La alcaldesa de Madrid, Ana Botella, ha defendido una tesis que es falsa y que los disidentes españoles que luchamos por la regeneración no podemos admitir sin elevar el grito de la protesta hasta el cielo. Ha dicho que "La corrupción de los políticos es un reflejo de la sociedad", cuando la verdad es justo lo contrario: los políticos, tras corromperse hasta la nausea y el delito, han contaminado e infectado la sociedad, después de haber enseñado a los ciudadanos el camino para convertirse en aprovechados, vagos, pillos y hasta delincuentes.
Lo vemos claro si analizamos el proceso histórico de la corrupción moderna Española y el camino recorrido hasta ser lo que hoy somos, una de las sociedades mas corruptas del mundo. Cuando murió el general Franco, las élites corruptas del sistema existían, pero eran pocos y estaban perfectamente aislados de la sociedad, que, por lo general, se mantenía en un estado de limpieza envidiable. La gente dormía con las puertas de sus hogares abiertas, no se atrevía a quedarse con lo que no era suyo, devolvía el dinero que se encontraba y hacía gala de aquel eslogan viejo que decía "pobre pero honrado". La española era una sociedad casi virginal, con un alto índice de honradez, gran seguridad ciudadana, pocos delincuentes encarcelados y con una fuerza ética asumida que te obligaba a devolver el dinero que te daba de mas el tendero, si se equivocaba en la vuelta.

Material proporcionado:

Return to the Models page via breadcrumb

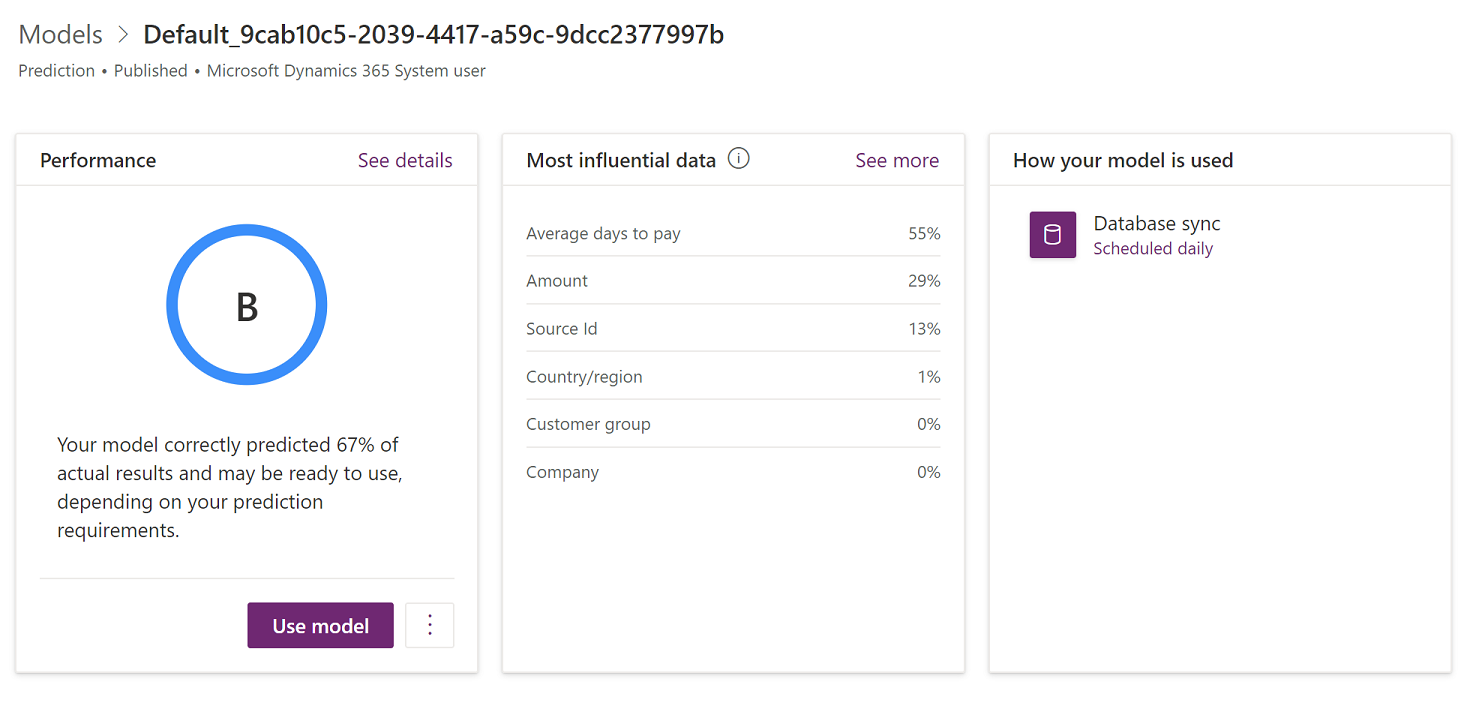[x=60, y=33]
==
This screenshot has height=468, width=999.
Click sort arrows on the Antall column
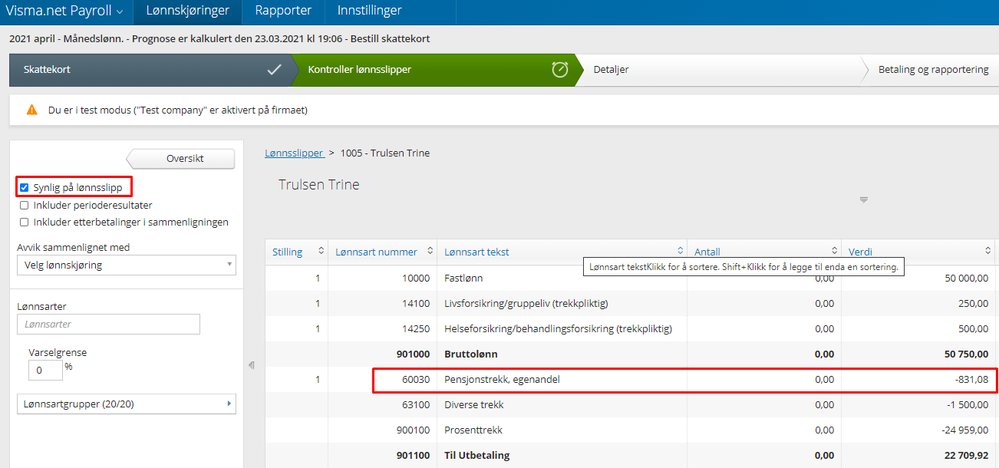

Lista de tareas:
1. ¿Qué cargo ocupa Ana Botella según el artículo sobre la corrupción?
2. Copia literalmente el fragmento del artículo sobre la corrupción que va desde "La alcaldesa de" hasta "y hasta delincuentes.".
3. Escribe la continuación del artículo sobre la corrupción a partir de su última oración.

Respuestas por tarea:
1. Es la alcaldesa de Madrid.

2.
La alcaldesa de Madrid, Ana Botella, ha defendido una tesis que es falsa y que los disidentes españoles que luchamos por la regeneración no podemos admitir sin elevar el grito de la protesta hasta el cielo. Ha dicho que "La corrupción de los políticos es un reflejo de la sociedad", cuando la verdad es justo lo contrario: los políticos, tras corromperse hasta la nausea y el delito, han contaminado e infectado la sociedad, después de haber enseñado a los ciudadanos el camino para convertirse en aprovechados, vagos, pillos y hasta delincuentes.

3.
Hasta que llegó la democracia y empezaron a escucharse aquellos eslogans que por entonces causaban risa pero que ahora desvelan toda su inmensa carga de inmoralidad activa: "el que no corre vuela", "en política vale todo", "el que a buen árbol se arrima, buena sombra le cobija" "España es el país donde uno puede hacerse rico en menos tiempos (ministro Solchaga), "maricón el último", "a colocarse todos" (alcalde Tierno Galván), "el que se mueva no sale en la foto", "mas vale pájaro en mano que ciento volando", aquel terrible "al enemigo ni agua" y otros muchos de similar bajeza.
Con su ejemplo de lucha implacable por el poder, con su apoyo al clietelismo y con su forma de gobernar, en la que los amigos siempre se beneficiaban y los enemigos quedaban marginados, el poder político lanzó a la ciudadanía, durante décadas, con mas o menos sutileza, el mensaje terrible de que "lo verdaderamente importante es ser amigo del poder".
En los pueblos, reducto de las viejas costumbres y valores, la nueva moral se abría paso con alcaldes que daban trabajo a sus amigos y repartían subvenciones a los que le votaban. La gente percibía que aquellos eran los nuevos señoritos, los sustitutos de los antiguos caciques, que también daban trabajo a cambio de votos y sometimiento.
Y el festival de la corrupción empezó a crecer y el virus se colaba en casi todos los rincones de la sociedad. Los sindicatos demostraban que sus élites lograban "liberarse", lo que significaba cobrar sin trabajar y mandando. Los políticos demostraban cada día que estar cerca del poder era la mejor inversión.
Pocos pudieron resistirse a aquella maquinaria hortera que destruía los viejos valores como una picadora de carne. Los empresarios se hicieron pelotas para conseguir contratos y aprendieron a "camelarse" a los cargos con comisiones para "lubricar" la máquina, mientras unos tipos osados, con muchos poder, pedían descaradamente "dinero para el partido" a los que obtenían contratos públicos, concesiones y subvenciones.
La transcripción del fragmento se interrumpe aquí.